The following is due to be published in the Journal of the Northeast Herbal Association, a wonderful organization deserving of your support.
The use of mushrooms as medicine is ancient. In Europe we have the example of Ötzi, the Man in the Ice, who carried along with him on his last journey through the Alps five thousand years ago dried pieces of Piptoporus betulinus, or birch polypore, long established as an effective remedy for gastrointestinal parasites.[i] In eastern Asia there are centuries of written documentation of the inclusion of fungi in the materia medica, including many of the mushrooms most popular today.
If we consider the strength of traditional use as well as modern scientific research, we find a half dozen or so medicinal mushrooms as forming the strongest core of our fungal materia medica: Ganoderma spp. (Reishi), Cordyceps sinensis, Trametes versicolor (turkeytail), Lentinus edodes (shiitake), Grifola frondosa (maitake), and Inonotus obliquua (chaga). Here is the Northeastern United States we have the good fortune of having four of these species readily available in our woods; I regularly gather reishi, maitake, chaga, and turkeytail. In addition, shiitake is easily cultivated; without much effort an herbalist can grow her or his own shiitakes in sufficient quantity to supply food and medicine for family and practice. That leaves Cordyceps as the only “core” medicinal mushroom not readily available to gather, and not as easily cultivated as mycelium at home.
Another distinct if ironic advantage we have in the Northeast is that even these major remedies are underused by herbalists. We who are out hunting for and gathering wild mushrooms have less competition than in many parts of the country and indeed the world where culinary and medicinal uses of mushrooms are more established. (This will doubtless begin to change as more people begin to gather wild foods and medicines, and mushrooms in particular continue to grow in much deserved popularity.) For example, whereas John and Tina Chen write in their seminal book Chinese Medical Herbology and Pharmacology that “wild-crafted Ling Zhi [reishi] is rare and difficult to collect”[ii], in our region this supreme remedy – and out of all the medicinal plants and fungi the one I use the most – is in fact abundant and easy to find (both G. lucidum and G. tsugae). I have found maitake, Reishi and turkeytail equally in rural, suburban, and urban settings (this fall I gathered a beautiful maitake in the heart of Brooklyn).

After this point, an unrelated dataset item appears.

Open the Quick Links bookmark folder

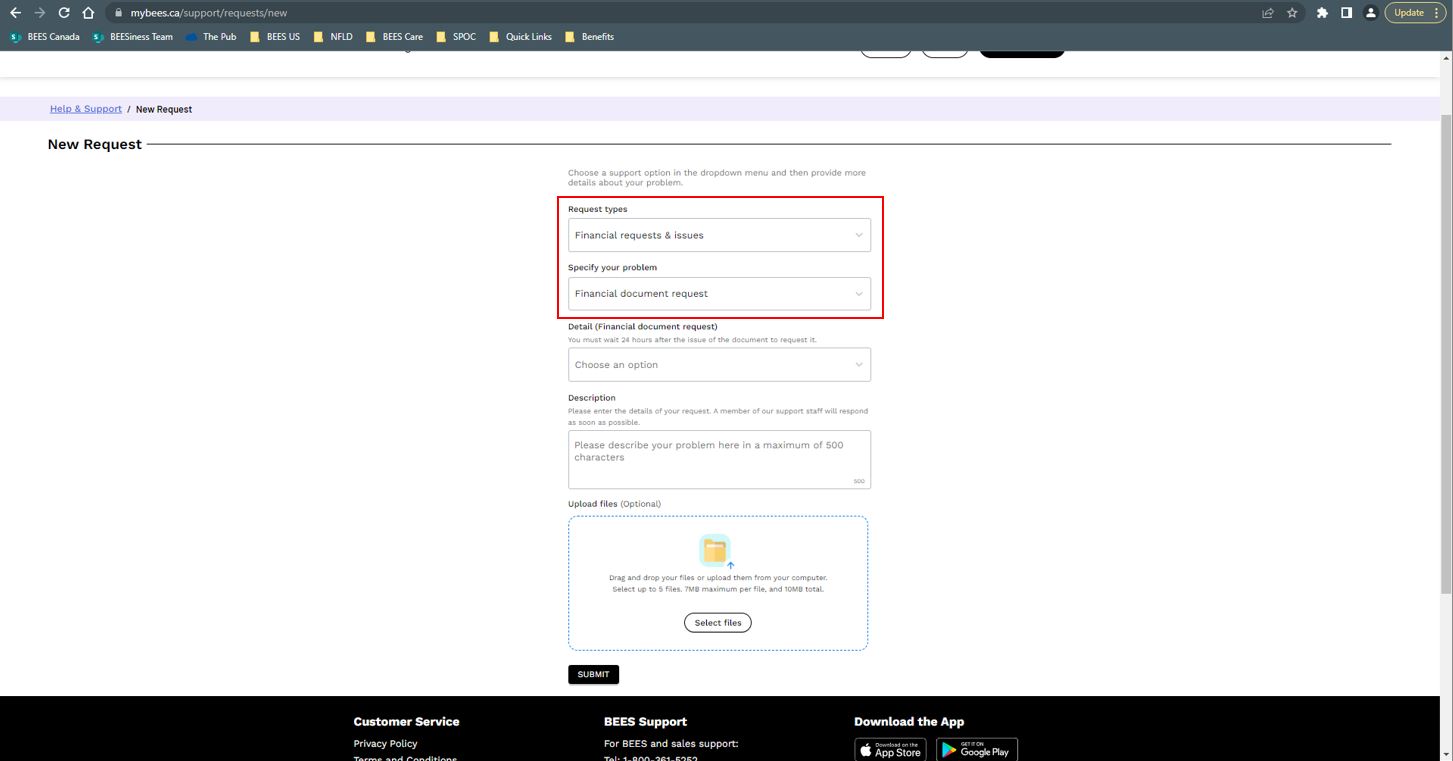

Turkeytail, which is in fact the most scientifically studied medicinal mushroom of all and highly prized in particular in Japan, is greatly underutilized by herbalists in the U.S. despite being abundant. At the same time, these major remedies have been written about extensively elsewhere and new articles and publications are emerging on a regular basis. It is now fairly easy to find reliable high quality information on the therapeutic uses of these mushrooms, and for that reason I want to focus here on some mushrooms found in our region that are less appreciated and more seldom used. While true that there is less in the way of documented traditional usage and certainly less modern research conducted on the mushrooms discussed below, there is enough known for us to begin incorporating these fungi into our materia medica along with their more popular cousins.
I will also not discuss lion’s mane or Hericium erinaceus since it also has been written about so extensively elsewhere. Suffice it to say that it can be found readily in our region as well as other Hericium species, and they are all quite flavorful as well as important medicine.

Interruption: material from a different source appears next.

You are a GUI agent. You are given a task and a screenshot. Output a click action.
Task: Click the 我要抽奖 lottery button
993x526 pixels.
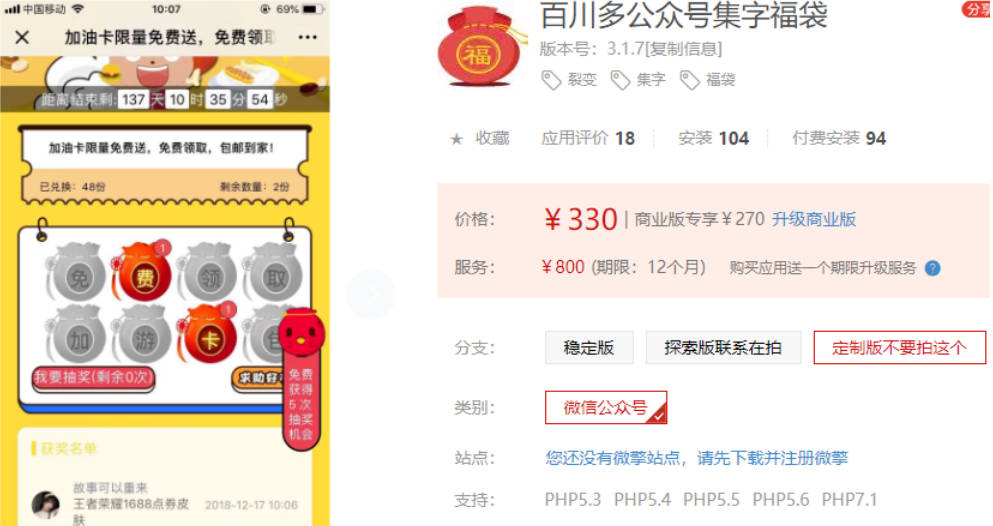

There are many mushrooms that could be discussed. I have chosen three that are generally abundant (puffballs, oyster mushrooms, and birch polypore), and one that is of special interest (huitlacoche).
Puffball (Langermannia and Lycoperdon spp.)
In the Northeast we have three species of puffball that are fairly common from midsummer to mid-Autumn:
- The giant puffball (Langermannia gigantea) which can grow to a size of two feet or more in diameter, and is generally found as a solitary fruiting body on lawns or on the forest floor in open woods.
- Two species of small puffball, Lycoperdon perlatum (gem-studded puffball or Devil’s snuffbox) which is found as a solitary fruiting body or in small clusters growing from the ground, and Lycoperdon pyriforme, generally found in large clusters on decaying wood. (The scientific name of pyriforme literally translates as “pear-shaped wolf fart”.)
All true puffballs are edible (but be careful to learn what a false or pigskin puffball looks like, or a young Amanita in button stage). I refer to them as “wild tofu” because they not are milder in flavor than most wild mushrooms and have white or off-white fleshy interiors somewhat the consistency of tofu.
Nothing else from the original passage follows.